Tes yeux n'ont pas changé, et heureusement, car ils sont les seules choses que je distingue de toi. Pourtant tu n'es toujours pas très couvert. Seulement un sweat blanc qui révèle ton teint plus bronzé d'il y a dix ans. Seulement une écharpe qui remonte jusqu'à sous ton menton. Seulement, je me noie entièrement dans tes pupilles pour distinguer autre chose que ton regard. Après tout, au Canada, tu dois être habitué au climat frais. Tes cheveux mouvent en même temps que la brise. Tes lèvres esquissent un sourire, tes yeux se plissent.

Es-tu juste le fruit de mon imagination ?

« Bonjour Anastasia.

- Bonjour Elouan. »

Tu m'as parlé. Tu es donc bien réel. Je tends ma main vers toi et frôle les tâches de rousseurs qui parsèment tes joues. Tu éclates de rire ; le même qu'il y a dix ans. Du bout des doigts, je caresse ta peau.

« - Tu es là, je chuchote doucement.

- Je suis là, tu me réponds sur le même ton avec un sourire, et je ne repars pas sans toi. »

Je relève les yeux vers tes pupilles menthe à l'eau, comme dans la chanson.

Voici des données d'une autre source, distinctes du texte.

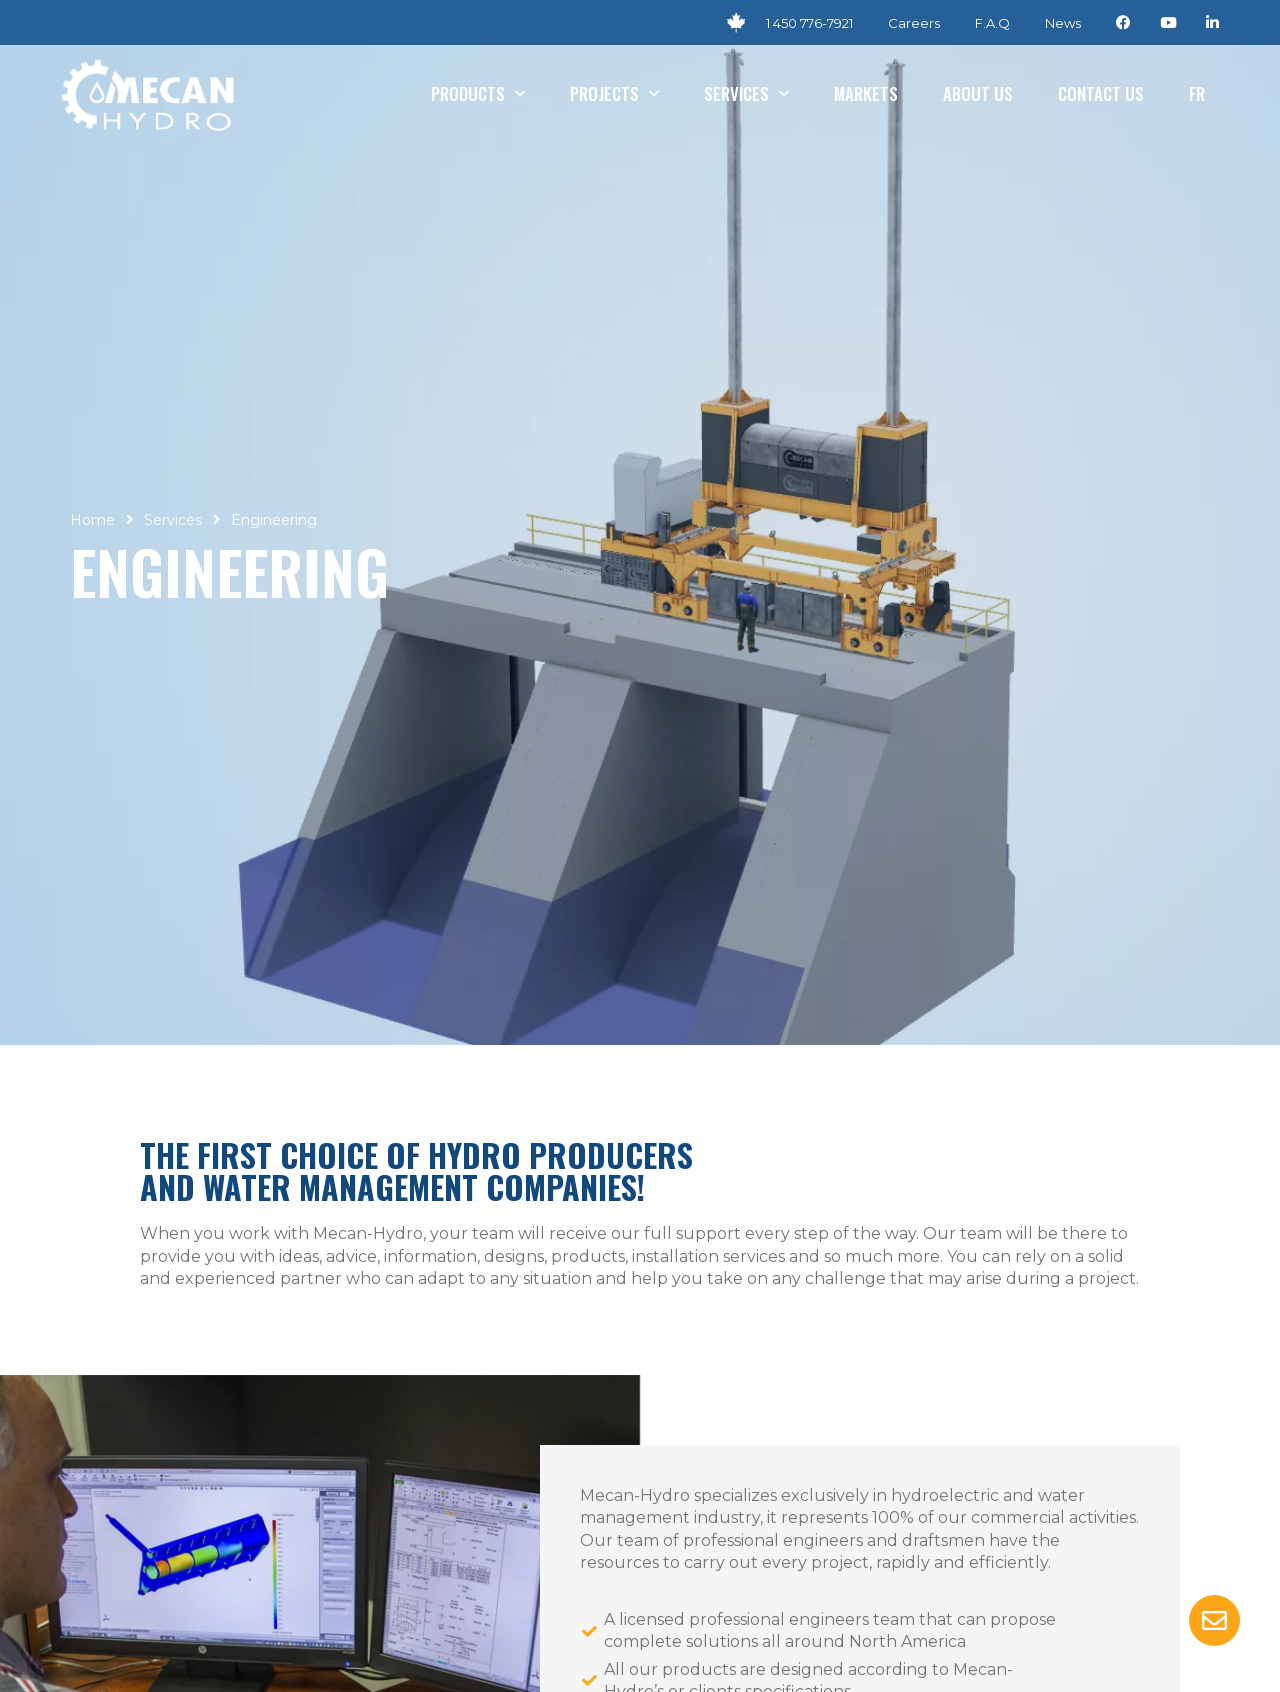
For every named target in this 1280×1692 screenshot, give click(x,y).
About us (978, 93)
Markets (866, 93)
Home (92, 520)
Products (478, 94)
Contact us (1101, 93)
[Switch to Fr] (1197, 94)
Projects (614, 94)
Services (746, 94)
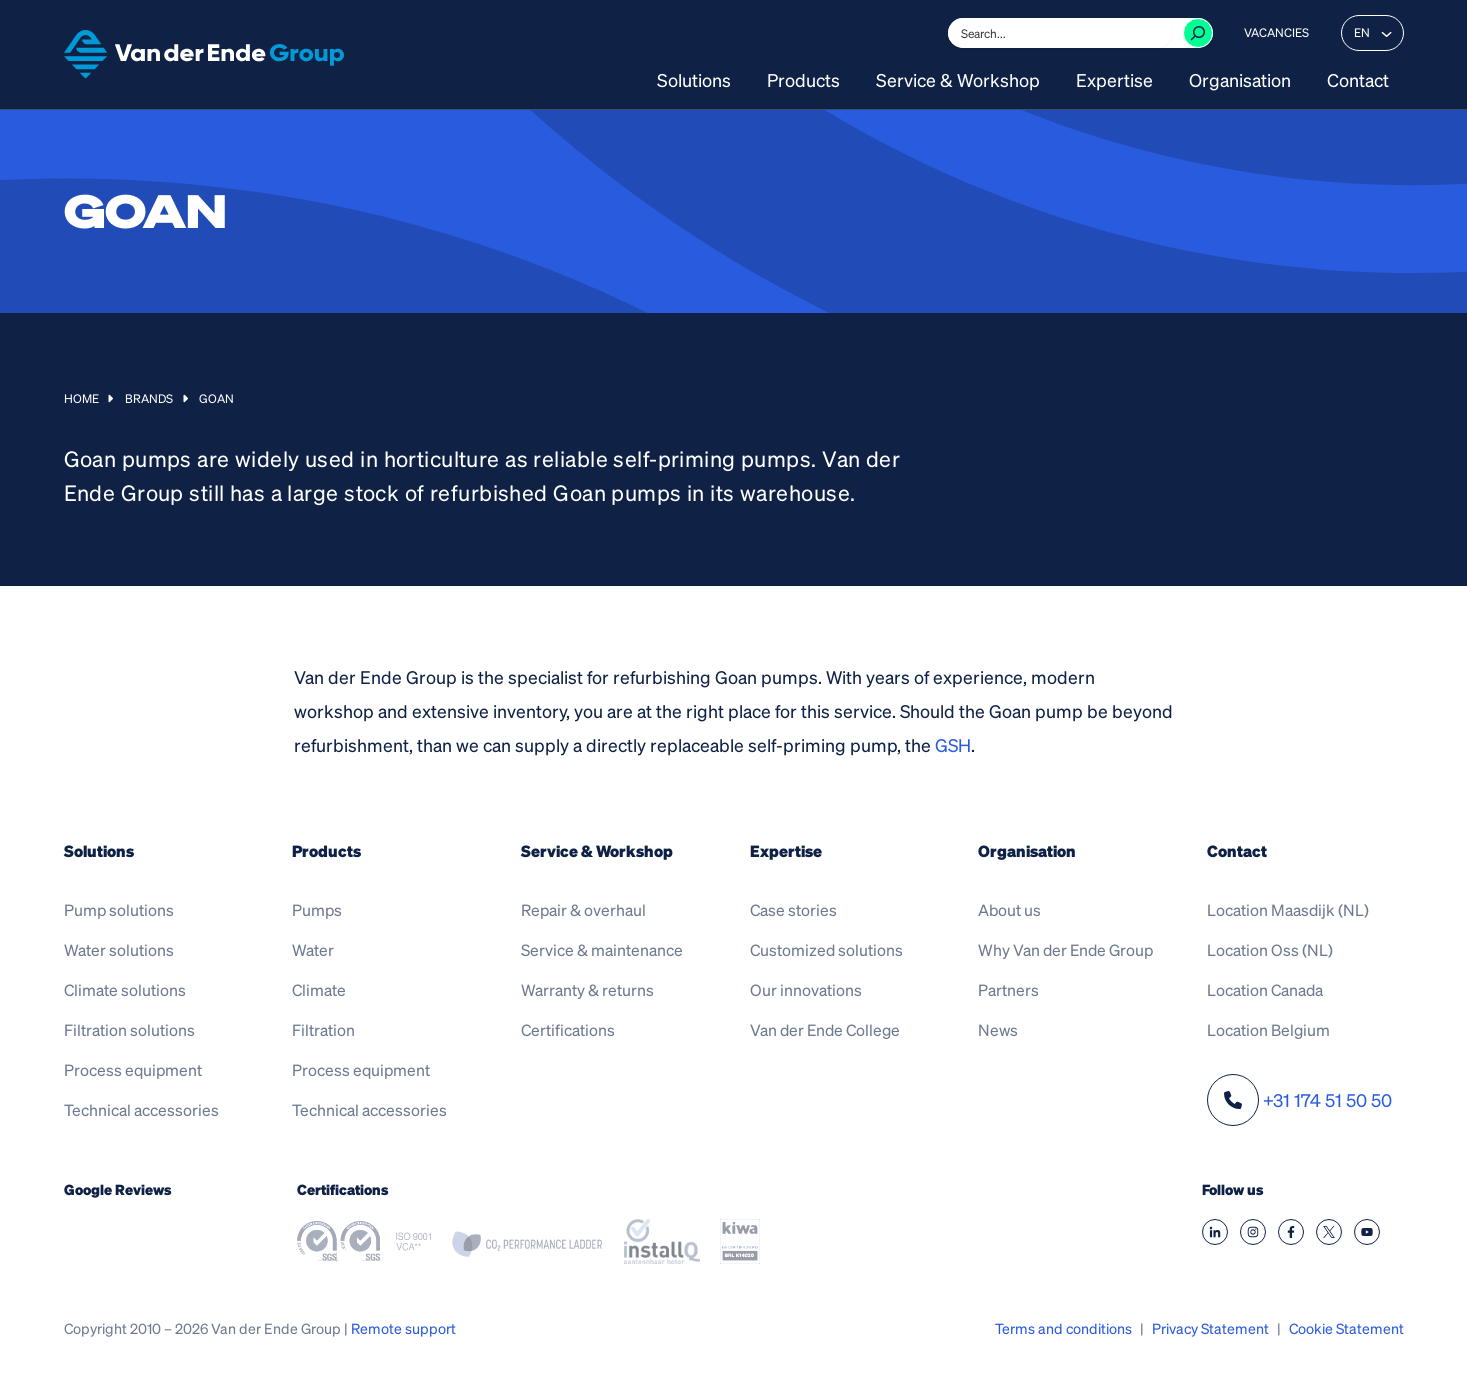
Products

Tu prends ma main dans la tienne, tu m'attires vers toi et tu déposes tes lèvres sur ma joue.

« Tu sens le chocolat » , tu marmonnes tandis que je ris.

Tes lèvres sont comme le frôlement d'un flocon et elles me provoquent le même frisson. Tu m'emmènes dans un café, le même qu'il y a dix ans et nous parlons. Nous parlons toute la fin de matinée, tout l'après-midi en déambulant dans Paris, toute la nuit dans mon appartement. Tu me racontes ta vie, ton travail, ton rêve. Je te dis tout ce que tu as manqué ces dix dernières années. Puis, un instant, ça a dérapé cette nuit-là. On a arrêté de parler, mais nos yeux, eux, ont continué.

Un long dialogue silencieux où tous nos sentiments sont passés, alors tu m'as embrassée beaucoup plus fort qu'il y a dix ans, beaucoup plus intensément qu'il y a dix ans, avec plus d'envie, plus de désir, plus de passion. Tes mains ont retiré mon pull, elles sont passées tout le long de mon ventre pendant que tu m'expliquais que tu avais eu besoin de faire le point sur tes sentiments envers moi. J'ai retiré ton sweat et ton t-shirt d'un même mouvement en t'assurant que tu m'avais manqué.

Tu m'as embrassée encore une fois, puis une autre, puis une autre. Le goût de ta peau, ta langue qui valse avec la mienne, le goût de tes lèvres

                                                                          et pour le reste, ça n'appartient qu'à nous.